# [INFORMATION PROVIDED]
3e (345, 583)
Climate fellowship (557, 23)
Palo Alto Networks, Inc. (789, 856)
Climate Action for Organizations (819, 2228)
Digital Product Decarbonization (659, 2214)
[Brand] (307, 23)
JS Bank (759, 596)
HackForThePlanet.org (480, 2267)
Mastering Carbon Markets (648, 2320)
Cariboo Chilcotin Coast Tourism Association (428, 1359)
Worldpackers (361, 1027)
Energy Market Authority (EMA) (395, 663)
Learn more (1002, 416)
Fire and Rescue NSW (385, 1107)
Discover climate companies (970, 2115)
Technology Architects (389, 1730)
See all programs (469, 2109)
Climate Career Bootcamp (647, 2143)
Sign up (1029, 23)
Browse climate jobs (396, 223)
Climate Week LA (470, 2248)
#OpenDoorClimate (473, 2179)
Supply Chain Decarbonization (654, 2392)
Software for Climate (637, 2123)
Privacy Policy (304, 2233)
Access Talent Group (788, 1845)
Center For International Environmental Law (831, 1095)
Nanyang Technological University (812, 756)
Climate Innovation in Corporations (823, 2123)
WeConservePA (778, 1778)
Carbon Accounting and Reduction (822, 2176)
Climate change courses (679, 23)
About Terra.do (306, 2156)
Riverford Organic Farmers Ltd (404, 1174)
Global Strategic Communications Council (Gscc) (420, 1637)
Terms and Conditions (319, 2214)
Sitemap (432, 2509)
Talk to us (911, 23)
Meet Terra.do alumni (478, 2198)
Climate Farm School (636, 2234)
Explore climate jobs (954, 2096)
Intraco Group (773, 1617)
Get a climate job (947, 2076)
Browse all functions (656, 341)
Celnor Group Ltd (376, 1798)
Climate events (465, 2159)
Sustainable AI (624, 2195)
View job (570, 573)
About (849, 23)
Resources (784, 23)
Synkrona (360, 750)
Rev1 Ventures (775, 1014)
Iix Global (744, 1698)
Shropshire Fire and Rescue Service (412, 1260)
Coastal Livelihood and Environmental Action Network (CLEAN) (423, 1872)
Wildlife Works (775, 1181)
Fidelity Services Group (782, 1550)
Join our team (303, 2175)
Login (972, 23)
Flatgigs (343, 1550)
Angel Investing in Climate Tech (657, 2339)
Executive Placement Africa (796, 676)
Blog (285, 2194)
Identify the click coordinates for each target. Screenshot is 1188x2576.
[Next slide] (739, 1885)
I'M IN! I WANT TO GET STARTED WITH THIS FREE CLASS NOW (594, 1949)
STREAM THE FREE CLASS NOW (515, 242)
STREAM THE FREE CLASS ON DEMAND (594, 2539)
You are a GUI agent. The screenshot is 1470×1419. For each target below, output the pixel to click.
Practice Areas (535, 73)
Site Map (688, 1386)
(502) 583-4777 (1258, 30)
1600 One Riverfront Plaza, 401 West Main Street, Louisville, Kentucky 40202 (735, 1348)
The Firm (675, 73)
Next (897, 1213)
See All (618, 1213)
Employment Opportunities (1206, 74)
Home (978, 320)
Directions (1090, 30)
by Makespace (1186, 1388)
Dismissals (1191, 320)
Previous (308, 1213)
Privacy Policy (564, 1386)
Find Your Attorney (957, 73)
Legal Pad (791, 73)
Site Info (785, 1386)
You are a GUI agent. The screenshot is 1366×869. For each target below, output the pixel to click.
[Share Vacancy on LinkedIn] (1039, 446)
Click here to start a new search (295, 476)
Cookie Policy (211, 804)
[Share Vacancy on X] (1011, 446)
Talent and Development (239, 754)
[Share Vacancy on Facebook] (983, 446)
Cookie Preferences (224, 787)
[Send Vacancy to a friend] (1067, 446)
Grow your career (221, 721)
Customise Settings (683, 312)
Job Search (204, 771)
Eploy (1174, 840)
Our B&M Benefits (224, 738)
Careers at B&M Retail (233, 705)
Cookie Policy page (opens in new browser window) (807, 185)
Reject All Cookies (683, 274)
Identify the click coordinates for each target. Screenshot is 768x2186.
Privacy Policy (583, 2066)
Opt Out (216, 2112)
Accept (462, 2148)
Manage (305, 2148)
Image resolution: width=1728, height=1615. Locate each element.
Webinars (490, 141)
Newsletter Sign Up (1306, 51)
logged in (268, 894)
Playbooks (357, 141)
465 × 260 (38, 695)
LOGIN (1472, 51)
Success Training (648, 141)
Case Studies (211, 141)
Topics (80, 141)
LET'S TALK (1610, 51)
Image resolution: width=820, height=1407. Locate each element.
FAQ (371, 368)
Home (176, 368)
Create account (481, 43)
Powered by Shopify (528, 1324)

# [YOUR INSTRUCTIONS]
Make a copy of each line in the records above that has the word "Image".

# [OUTPUT FOR THIS EXERCISE]
Image resolution: width=1728, height=1615. Locate each element.
Image resolution: width=820, height=1407. Locate each element.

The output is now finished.